One of many figures created modeling ant behavior.

One of many figures created modeling ant behavior.

  1. I worked on a short-term project at Universidad Mayor (in Chile, virtually) through Harvard DRCLAS's winternship program. I researched gendered differences in intergenerational mobility of education, wealth, and opportunity across Latin American countries. It was the perfect combination of a bunch of my interests: education, women's empowerment, and economics. It's always exciting when learnings from different parts of your life come together, and that happened here: in my reading and writing, I found myself incorporating concepts from the Microeconomics course I took last fall AND research around educational equity from my work at Wave. Cool stuff. I also refreshed my rusty español.

  2. The WECode team and I organized and ran an incredible 3-day online conference for 1100 attendees globally, celebrating women trailblazing innovation in technology. My favorite talks were by Rana el Kaliouby and Jane Dunlevie, and I personally got to moderate a super cool research panel with Alix Lacoste, Finale Doshi-Velez, Marynel Vázquez, and Leslie Kaelbling.

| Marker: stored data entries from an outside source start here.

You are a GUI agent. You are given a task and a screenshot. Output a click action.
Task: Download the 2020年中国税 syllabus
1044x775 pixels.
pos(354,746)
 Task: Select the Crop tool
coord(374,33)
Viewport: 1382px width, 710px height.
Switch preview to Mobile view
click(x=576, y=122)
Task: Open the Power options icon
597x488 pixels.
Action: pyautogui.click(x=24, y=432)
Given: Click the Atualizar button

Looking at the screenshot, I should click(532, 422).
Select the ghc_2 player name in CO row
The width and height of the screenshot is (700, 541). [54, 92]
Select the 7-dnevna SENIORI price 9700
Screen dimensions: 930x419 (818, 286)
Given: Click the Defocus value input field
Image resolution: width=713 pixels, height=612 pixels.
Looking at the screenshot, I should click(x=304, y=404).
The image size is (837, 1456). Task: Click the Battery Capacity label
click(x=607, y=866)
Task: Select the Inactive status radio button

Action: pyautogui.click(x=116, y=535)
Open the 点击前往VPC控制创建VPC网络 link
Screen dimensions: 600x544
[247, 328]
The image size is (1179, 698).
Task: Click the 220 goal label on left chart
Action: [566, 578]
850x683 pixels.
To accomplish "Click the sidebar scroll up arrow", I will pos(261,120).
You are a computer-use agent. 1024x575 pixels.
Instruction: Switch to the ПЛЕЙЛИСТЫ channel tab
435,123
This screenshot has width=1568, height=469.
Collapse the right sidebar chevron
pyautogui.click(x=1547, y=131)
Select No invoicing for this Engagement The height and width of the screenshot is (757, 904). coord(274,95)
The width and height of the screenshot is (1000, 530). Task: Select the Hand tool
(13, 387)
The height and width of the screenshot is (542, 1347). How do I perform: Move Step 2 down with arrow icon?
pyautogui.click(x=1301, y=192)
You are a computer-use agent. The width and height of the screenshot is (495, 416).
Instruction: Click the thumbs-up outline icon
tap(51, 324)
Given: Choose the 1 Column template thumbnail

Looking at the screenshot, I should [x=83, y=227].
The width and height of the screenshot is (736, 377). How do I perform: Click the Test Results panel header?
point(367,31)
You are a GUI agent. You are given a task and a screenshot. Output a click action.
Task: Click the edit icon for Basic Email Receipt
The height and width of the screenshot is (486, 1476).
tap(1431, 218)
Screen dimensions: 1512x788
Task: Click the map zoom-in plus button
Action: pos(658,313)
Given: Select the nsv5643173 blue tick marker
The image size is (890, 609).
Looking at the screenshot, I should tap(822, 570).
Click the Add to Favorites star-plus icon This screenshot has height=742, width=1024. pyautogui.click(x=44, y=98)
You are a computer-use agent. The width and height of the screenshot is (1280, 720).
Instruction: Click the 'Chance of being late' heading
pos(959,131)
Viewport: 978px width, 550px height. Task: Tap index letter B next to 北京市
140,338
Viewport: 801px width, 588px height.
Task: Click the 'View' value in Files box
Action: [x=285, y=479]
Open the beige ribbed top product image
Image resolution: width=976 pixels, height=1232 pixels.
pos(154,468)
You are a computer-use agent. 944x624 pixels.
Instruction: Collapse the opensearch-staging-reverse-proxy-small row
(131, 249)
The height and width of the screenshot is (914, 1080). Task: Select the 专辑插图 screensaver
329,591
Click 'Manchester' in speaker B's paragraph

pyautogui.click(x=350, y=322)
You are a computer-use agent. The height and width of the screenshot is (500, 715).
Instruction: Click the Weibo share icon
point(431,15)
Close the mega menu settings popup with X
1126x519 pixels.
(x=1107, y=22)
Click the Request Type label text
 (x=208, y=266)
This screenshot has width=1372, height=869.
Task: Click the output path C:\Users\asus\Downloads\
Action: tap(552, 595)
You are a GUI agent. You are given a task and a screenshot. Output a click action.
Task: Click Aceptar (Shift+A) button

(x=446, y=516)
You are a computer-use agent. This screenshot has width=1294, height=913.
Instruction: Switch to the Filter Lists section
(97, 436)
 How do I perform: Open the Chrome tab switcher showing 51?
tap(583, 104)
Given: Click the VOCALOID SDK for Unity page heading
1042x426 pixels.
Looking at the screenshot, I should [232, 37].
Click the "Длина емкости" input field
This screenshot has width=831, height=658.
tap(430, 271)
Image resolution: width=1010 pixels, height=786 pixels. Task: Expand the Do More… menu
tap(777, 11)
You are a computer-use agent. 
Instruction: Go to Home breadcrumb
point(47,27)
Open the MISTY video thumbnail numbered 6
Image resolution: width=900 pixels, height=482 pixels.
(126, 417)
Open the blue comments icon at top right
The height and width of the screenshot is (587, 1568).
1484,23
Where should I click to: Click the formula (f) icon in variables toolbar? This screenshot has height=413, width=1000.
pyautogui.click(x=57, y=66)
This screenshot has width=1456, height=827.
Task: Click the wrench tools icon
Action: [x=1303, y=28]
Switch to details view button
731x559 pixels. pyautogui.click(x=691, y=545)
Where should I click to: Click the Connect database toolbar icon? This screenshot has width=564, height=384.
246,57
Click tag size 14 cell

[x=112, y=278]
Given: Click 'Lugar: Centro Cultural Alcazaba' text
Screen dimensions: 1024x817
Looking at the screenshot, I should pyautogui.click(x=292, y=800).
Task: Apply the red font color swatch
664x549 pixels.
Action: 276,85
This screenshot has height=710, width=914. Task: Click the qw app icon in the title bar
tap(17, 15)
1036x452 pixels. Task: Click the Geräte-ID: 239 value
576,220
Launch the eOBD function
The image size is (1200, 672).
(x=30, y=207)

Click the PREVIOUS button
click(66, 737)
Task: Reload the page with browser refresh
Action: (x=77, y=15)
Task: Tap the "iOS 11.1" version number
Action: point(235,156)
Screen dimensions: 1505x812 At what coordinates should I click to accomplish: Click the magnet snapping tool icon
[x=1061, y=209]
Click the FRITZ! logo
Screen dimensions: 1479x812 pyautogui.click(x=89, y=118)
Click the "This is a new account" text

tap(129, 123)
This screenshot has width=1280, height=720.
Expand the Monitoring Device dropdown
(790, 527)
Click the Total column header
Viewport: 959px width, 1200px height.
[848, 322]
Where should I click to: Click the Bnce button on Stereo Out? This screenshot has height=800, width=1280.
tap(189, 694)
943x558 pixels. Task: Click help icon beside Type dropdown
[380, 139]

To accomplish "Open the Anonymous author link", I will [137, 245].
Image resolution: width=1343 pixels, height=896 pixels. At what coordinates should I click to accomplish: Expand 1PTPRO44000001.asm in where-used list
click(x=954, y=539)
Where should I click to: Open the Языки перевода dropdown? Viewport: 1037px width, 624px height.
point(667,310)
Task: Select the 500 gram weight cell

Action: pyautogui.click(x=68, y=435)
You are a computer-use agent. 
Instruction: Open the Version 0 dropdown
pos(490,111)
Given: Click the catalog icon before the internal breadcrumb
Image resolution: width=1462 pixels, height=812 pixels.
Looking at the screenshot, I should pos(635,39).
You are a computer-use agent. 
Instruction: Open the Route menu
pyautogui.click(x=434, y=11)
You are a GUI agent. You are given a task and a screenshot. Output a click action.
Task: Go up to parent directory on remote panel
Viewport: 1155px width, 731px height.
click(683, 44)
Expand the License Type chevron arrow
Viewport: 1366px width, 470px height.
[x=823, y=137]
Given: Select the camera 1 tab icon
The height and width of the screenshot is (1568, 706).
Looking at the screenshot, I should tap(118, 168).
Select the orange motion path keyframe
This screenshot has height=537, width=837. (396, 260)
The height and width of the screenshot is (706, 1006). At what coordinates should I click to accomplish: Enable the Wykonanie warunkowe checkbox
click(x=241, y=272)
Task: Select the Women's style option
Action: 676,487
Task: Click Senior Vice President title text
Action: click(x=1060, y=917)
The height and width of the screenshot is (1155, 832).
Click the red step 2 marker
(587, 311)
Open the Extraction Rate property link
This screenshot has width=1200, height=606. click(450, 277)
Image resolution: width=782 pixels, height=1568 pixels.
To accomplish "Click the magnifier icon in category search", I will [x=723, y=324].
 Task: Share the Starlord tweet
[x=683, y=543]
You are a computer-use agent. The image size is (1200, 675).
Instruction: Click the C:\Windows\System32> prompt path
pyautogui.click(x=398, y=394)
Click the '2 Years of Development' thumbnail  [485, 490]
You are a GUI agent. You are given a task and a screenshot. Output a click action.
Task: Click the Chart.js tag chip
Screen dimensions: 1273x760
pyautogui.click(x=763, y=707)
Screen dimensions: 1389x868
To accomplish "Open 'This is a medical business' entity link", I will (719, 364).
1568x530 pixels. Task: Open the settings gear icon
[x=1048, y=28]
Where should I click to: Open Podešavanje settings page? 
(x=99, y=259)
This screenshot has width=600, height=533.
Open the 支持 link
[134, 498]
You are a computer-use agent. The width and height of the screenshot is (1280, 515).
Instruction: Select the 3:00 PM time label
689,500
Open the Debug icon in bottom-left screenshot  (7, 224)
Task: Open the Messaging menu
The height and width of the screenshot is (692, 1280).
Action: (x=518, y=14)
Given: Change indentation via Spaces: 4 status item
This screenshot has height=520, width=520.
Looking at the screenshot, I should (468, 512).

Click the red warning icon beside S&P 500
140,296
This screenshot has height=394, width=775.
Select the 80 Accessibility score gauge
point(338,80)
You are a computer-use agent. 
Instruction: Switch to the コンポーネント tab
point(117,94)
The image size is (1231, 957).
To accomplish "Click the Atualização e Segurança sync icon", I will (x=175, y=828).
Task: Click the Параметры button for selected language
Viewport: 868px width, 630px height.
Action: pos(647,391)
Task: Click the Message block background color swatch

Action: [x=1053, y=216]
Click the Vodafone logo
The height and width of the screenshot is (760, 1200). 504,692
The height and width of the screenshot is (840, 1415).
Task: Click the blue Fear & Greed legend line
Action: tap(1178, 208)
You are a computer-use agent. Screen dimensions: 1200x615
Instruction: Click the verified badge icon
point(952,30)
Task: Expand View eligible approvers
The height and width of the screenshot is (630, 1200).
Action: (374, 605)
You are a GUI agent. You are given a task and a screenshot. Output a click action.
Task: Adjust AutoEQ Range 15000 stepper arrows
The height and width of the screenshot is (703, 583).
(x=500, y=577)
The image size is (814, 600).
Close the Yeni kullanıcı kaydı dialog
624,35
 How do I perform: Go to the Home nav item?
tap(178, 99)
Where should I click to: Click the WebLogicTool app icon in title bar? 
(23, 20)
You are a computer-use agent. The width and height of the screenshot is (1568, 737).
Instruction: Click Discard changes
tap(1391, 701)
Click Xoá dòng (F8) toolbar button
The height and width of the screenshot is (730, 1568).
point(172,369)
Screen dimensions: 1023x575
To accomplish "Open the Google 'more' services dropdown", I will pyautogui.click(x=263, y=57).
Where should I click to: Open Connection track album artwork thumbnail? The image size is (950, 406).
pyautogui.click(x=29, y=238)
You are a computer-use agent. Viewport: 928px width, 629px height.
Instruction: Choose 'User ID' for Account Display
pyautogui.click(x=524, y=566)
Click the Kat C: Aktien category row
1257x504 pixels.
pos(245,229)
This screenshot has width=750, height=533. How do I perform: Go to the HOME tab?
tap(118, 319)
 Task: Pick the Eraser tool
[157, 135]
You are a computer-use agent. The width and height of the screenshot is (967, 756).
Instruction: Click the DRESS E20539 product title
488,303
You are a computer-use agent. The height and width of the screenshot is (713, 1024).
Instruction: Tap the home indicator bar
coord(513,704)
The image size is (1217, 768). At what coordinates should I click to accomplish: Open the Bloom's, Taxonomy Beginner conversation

The 14 faces behind the Harvard WECode Conference. Look at these absolute cuties :)

The 14 faces behind the Harvard WECode Conference. Look at these absolute cuties :)

  1. I led my fantastic CBE consulting team in taking on one of the most challenging cases I've seen yet. Historically, I've been pretty skeptical about the value of college consulting groups, but I genuinely think we delivered some pretty cool stuff*** this semester. Still, I'm leaving the club to turn to more personally interesting endeavors.

Another team picture (slightly sabotaged by Zoom video flip), because look at these amazing smiles.

Another team picture (slightly sabotaged by Zoom video flip), because look at these amazing smiles.

  1. I redid my personal website (mostly to share my art, but also because the one I built in high school was getting pretty clunky).

I also learned so much through independent exploration!

The best part about time off from school was the amount of unstructured time I had to indulge in all my independent interests. I'm the kind of person who wants to try everything after seeing it done once, and rather than suppressing those curiosities to get my problem sets done, I got to just follow them.